→ Goal of the exercise
If a line in the records below holds the string "computer", count it, and state only the final count.

── Information

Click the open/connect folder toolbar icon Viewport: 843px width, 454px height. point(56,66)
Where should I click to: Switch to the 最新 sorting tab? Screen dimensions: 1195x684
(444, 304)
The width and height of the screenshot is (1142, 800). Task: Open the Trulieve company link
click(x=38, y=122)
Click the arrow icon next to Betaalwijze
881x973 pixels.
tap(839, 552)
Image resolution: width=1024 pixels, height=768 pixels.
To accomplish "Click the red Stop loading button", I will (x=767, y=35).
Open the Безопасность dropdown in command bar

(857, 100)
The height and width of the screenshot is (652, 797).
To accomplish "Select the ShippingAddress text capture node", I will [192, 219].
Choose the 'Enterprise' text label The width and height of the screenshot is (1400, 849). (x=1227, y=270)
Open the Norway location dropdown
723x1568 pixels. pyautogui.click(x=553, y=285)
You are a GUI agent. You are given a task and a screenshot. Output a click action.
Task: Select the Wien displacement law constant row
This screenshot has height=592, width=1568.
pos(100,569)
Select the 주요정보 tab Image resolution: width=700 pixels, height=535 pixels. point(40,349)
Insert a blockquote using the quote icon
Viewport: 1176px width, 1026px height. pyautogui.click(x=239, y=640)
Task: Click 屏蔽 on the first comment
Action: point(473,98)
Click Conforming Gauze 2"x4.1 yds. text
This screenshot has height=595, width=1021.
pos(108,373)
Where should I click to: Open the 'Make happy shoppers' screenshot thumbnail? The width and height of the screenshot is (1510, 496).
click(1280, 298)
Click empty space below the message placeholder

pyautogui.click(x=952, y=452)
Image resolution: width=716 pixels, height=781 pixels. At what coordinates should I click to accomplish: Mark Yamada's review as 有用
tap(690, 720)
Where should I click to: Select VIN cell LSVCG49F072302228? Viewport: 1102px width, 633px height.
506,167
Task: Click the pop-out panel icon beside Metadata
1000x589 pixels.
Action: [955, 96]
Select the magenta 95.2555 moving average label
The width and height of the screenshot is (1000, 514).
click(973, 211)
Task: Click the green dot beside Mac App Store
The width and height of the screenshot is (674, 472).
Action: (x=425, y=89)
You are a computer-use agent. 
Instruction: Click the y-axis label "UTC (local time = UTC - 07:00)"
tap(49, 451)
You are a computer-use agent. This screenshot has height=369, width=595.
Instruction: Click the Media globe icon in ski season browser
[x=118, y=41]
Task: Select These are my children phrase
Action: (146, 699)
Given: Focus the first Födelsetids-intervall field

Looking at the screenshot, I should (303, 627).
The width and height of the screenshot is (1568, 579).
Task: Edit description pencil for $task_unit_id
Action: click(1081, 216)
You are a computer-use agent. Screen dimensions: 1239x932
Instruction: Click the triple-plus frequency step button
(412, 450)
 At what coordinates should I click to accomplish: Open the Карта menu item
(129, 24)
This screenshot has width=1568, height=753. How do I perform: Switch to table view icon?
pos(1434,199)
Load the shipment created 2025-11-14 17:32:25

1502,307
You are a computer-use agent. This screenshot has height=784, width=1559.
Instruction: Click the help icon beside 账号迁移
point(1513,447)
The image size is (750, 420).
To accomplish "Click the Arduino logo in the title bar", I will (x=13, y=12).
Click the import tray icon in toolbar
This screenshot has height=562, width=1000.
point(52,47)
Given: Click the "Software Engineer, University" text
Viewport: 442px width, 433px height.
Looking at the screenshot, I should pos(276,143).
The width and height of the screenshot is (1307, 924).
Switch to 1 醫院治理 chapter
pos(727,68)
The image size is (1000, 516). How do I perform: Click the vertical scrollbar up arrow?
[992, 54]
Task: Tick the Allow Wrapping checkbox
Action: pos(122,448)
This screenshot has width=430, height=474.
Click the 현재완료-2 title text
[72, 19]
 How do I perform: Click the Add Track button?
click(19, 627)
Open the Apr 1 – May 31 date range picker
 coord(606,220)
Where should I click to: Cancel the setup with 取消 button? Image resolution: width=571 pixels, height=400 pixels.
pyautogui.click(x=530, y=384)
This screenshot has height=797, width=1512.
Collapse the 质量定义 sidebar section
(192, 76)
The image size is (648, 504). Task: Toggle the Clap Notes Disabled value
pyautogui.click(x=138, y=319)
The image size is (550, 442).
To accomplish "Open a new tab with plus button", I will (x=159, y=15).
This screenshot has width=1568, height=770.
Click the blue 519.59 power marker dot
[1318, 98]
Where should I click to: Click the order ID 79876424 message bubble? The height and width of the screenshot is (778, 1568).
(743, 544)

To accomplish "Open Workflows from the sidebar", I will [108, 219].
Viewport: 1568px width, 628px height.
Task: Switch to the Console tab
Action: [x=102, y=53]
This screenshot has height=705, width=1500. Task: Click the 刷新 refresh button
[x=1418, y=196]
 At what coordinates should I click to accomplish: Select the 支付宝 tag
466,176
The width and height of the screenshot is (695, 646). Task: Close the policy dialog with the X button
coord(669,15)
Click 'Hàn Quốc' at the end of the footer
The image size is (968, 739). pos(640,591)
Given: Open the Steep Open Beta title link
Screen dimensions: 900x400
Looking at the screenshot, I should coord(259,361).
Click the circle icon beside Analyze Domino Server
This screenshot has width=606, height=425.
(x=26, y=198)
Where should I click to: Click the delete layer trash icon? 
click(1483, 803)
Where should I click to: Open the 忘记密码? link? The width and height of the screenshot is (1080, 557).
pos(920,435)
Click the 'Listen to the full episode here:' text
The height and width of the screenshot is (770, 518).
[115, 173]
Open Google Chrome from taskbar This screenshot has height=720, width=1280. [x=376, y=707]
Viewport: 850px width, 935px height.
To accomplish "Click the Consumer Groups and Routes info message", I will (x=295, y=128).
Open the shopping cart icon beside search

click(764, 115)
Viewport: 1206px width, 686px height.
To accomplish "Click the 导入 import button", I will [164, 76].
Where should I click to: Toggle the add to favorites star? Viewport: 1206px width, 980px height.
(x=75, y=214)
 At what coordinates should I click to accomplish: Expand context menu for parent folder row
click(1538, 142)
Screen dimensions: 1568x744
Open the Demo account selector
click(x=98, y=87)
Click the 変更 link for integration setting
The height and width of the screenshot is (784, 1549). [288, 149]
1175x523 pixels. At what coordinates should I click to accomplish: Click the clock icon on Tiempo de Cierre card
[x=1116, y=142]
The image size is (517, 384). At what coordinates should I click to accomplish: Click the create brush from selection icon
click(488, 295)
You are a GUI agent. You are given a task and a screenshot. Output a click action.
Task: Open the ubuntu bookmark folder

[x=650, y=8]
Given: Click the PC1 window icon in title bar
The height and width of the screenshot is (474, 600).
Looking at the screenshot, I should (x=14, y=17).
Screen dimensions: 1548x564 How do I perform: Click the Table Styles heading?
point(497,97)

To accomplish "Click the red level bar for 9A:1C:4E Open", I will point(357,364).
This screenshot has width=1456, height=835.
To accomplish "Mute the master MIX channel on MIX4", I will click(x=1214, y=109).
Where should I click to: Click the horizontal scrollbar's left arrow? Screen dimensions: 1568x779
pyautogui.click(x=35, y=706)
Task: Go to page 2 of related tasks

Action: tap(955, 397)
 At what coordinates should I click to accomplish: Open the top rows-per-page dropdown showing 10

────

→ Written answer
4